1. rvz ◴[07 Sep 23 15:25 UTC] No.37420331[source]▶

>>37419518 (OP) #

Totally makes sense for C++ or Rust based AI models for inference instead of the over-bloated networks run on Python with sub-optimal inference and fine-tuning costs.

Minimal overhead or zero cost abstractions around deep learning libraries implemented in those languages gives some hope that people like ggerganov are not afraid of the 'don't roll your own deep learning library' dogma and now we can see the results as to why DL on the edge and local AI, is the future of efficiency in deep learning.

We'll see, but Python just can't compete on speed at all, henceforth Modular's Mojo compiler is another one that solves the problem properly with the almost 1:1 familiarity of Python.

replies(5): >>37420484 #>>37420605 #>>37420734 #>>37421354 #>>37422072 #

2. ◴[07 Sep 23 15:33 UTC] No.37420484[source]▶

>>37420331 (TP) #

3. brucethemoose2 ◴[07 Sep 23 15:40 UTC] No.37420605[source]▶

>>37420331 (TP) #

The actual inference is not run in Python in PyTorch, and its usually not bottlenecked by it.

The problem is CUDA, not Python.

LLMs are uniquely suited to local inference in projects like GGML because they are so RAM bandwidth heavy (and hence relatively compute lite), and relatively simple. Your kernel doesn't need to be hyper optimized by 35 Nvidia engineers in 3 stacks before its fast enough to start saturating the memory bus generating tokens.

And yet its still an issue... For instance, llama.cpp is having trouble getting prompt ingestion performance in a native implementation comparable cuBLAS, even though they theoretically have a performance advantage by using the quantization directly.

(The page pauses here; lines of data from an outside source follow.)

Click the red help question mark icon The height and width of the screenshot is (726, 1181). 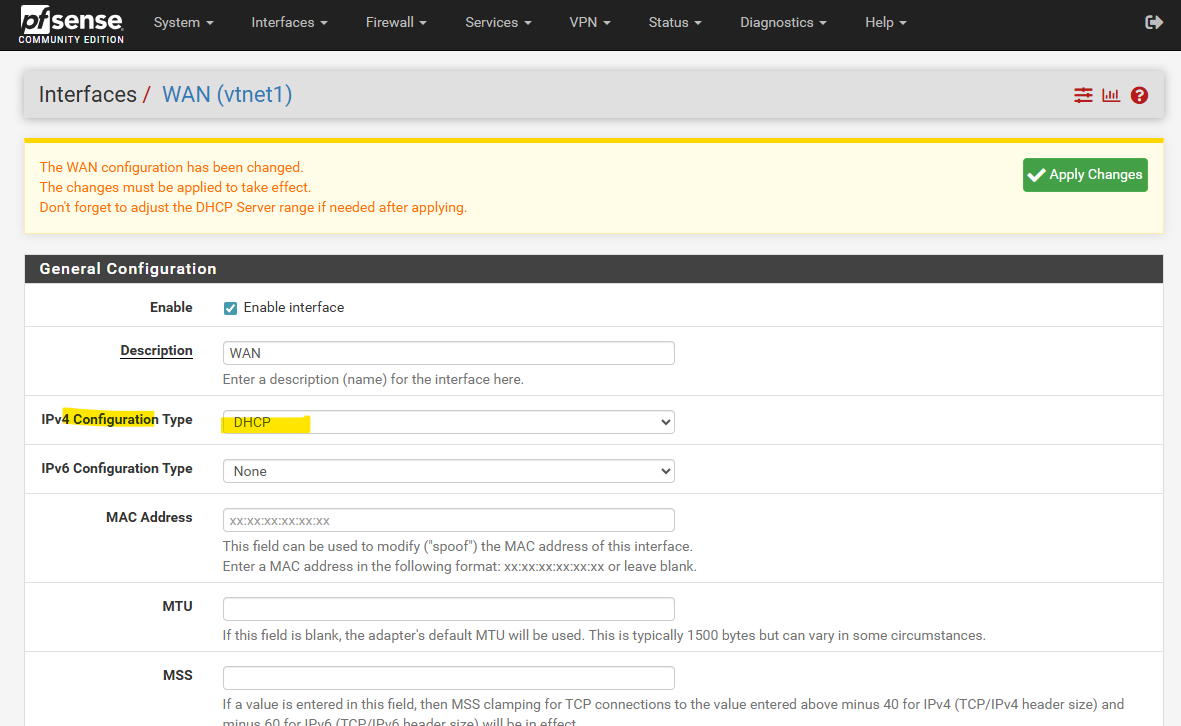tap(1139, 95)
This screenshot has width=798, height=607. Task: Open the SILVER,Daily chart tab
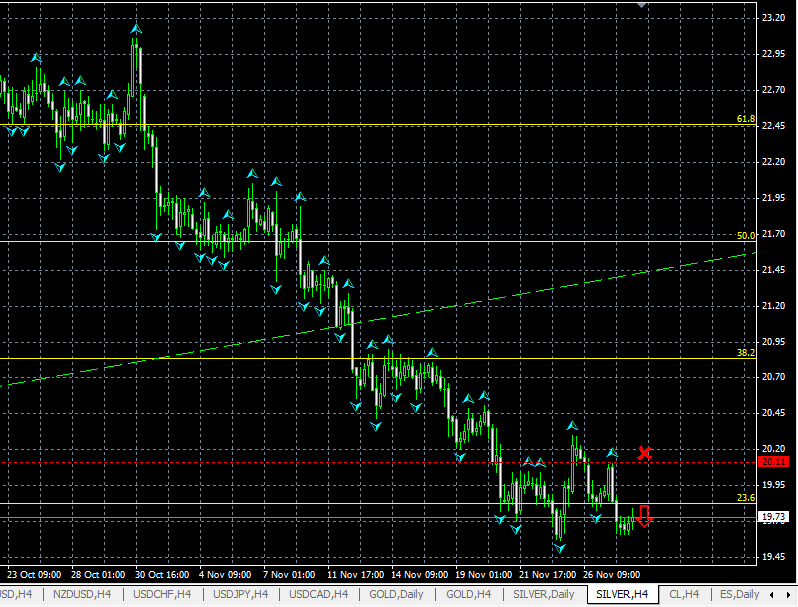click(x=544, y=594)
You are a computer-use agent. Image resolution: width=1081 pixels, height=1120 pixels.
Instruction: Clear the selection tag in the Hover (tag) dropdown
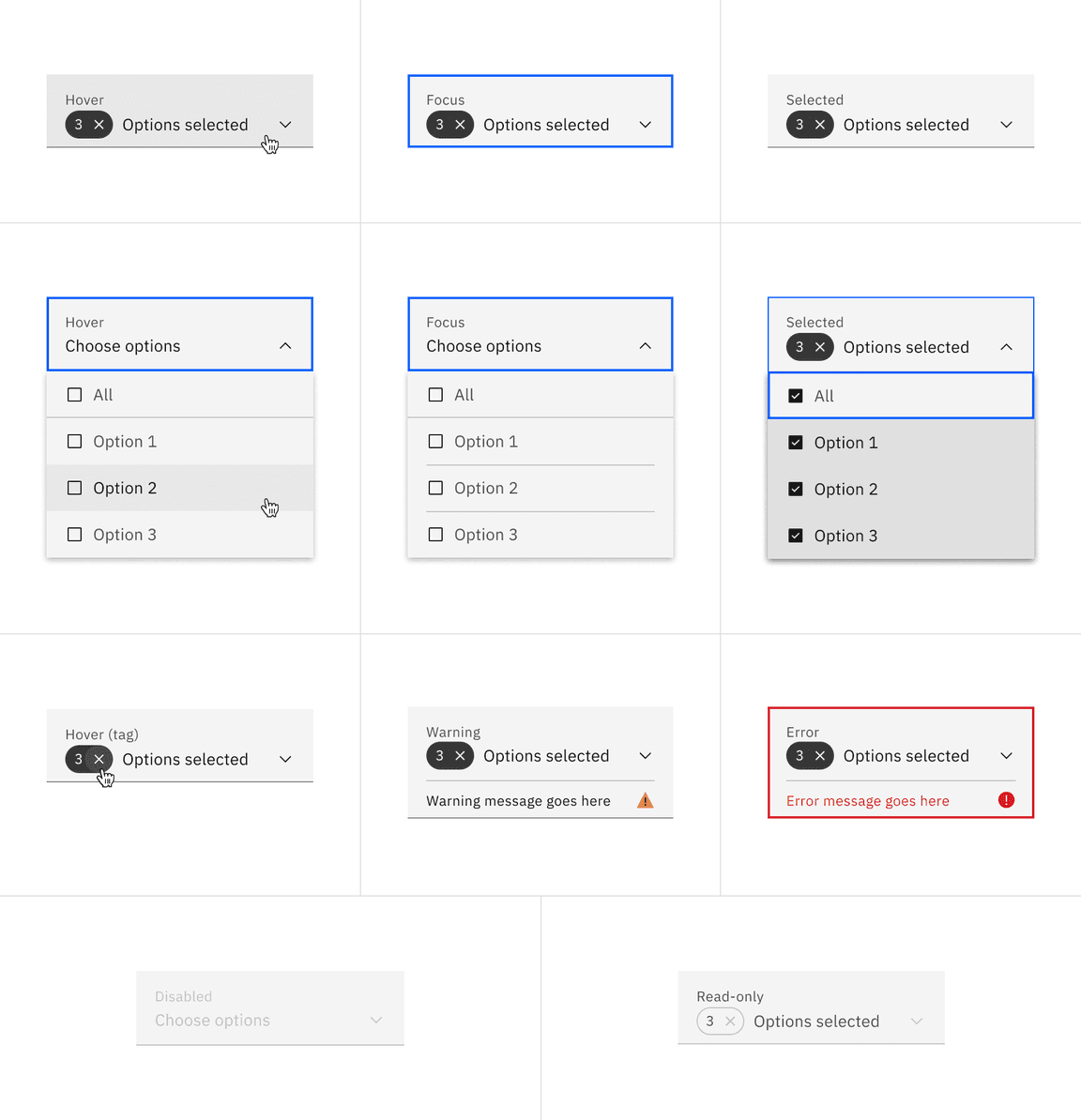(x=99, y=759)
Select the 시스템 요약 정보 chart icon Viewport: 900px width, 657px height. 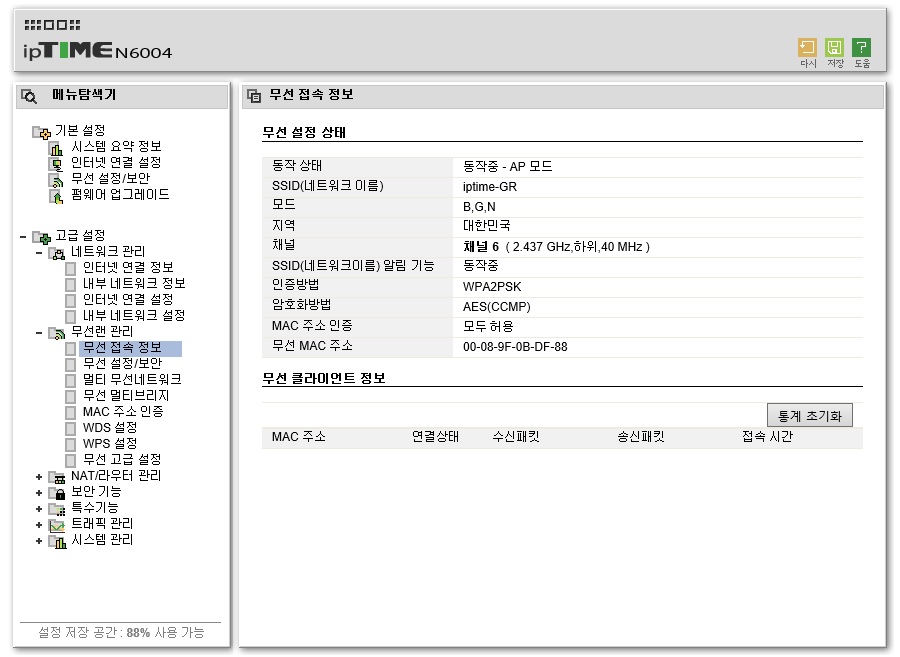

4. survirtual ◴[07 Sep 23 15:47 UTC] No.37420734[source]▶

>>37420331 (TP) #

Python is generally just the glue language for underlying, highly optimized c++ libs. The improvements aren't just about languages. I would imagine facebook is less focused on inference, so didn't bother to make a highly optimized LLM inference engine. There also just isn't a business case for CPU-bound LLMs at an enterprise scale, so why code for that? Additionally, llama.cpp can be called by python and python could still do all the glue.

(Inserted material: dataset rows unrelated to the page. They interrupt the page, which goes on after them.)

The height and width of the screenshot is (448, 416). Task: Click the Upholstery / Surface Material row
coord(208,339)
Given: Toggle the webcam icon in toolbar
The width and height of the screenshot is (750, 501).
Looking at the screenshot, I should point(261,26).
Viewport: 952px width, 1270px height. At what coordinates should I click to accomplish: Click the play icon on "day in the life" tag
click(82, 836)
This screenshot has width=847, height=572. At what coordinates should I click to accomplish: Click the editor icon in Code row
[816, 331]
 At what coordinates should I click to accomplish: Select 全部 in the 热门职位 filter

There is no language war. Use whatever tool is necessary to achieve effective results for accomplishing the mission.

5. PartiallyTyped ◴[07 Sep 23 16:22 UTC] No.37421354[source]▶

>>37420331 (TP) #

Python is not really the bottleneck in LLM applications. It is for tabular RL, but certainly not for deep RL (i have had discussions with DM folk over this in r/RL, and the ppl from stable diffusion).

The problem is the bus, cuda, and the sheer volume of data that need to be transferred.

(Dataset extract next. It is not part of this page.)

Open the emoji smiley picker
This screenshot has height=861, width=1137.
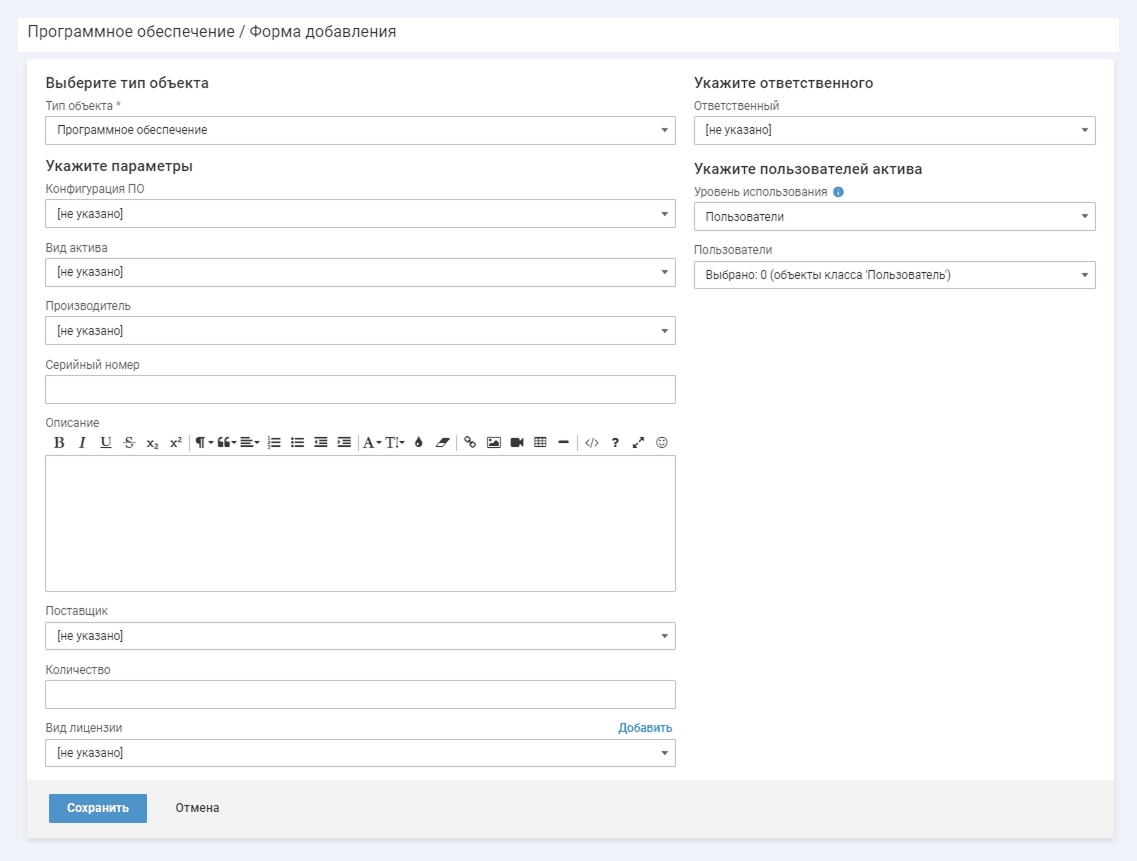pyautogui.click(x=662, y=443)
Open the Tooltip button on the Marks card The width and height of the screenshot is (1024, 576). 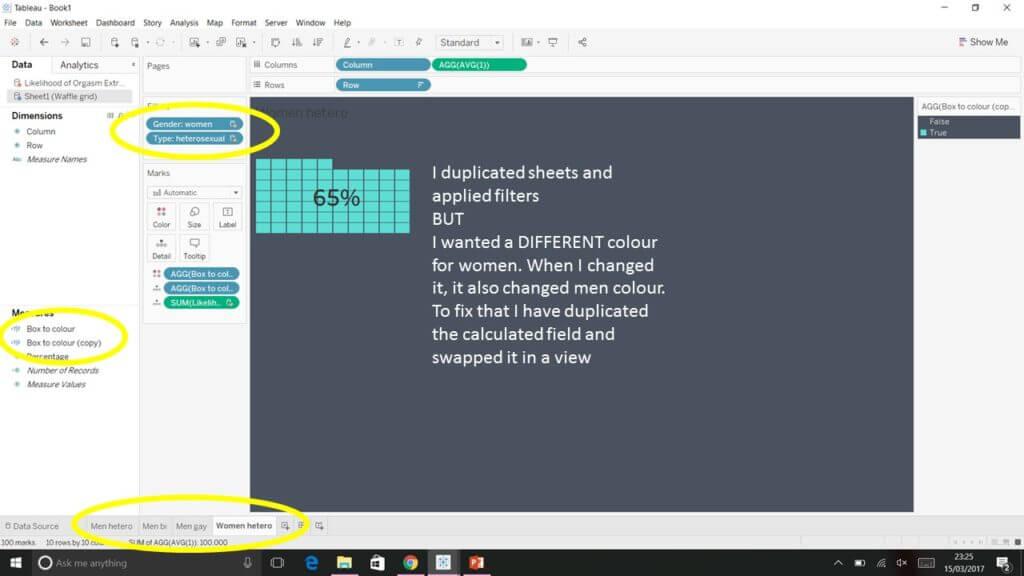[x=194, y=247]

Pytorch itself is actually a wrapper around torchlib, which is written in C++.

The compilation step of PyTorch 2.0 provides a sizeable improvement, but not 2 orders of magnitude as you’d expect from python to c++ migrations. The compilation is due to the backend more so than python itself. See Triton for example.

6. neonsunset ◴[07 Sep 23 17:05 UTC] No.37422072[source]▶

>>37420331 (TP) #

I'm not sure why this is downvoted but wanted to chime in that ML successes are taking place, first and foremost, despite Python's shortcomings, which are many.

The user experience of working with language is terrible because most tasks it is utilized in go way beyond "scripting" scenario, which Python was primarily made for (aside from also being easy to pick up and use language).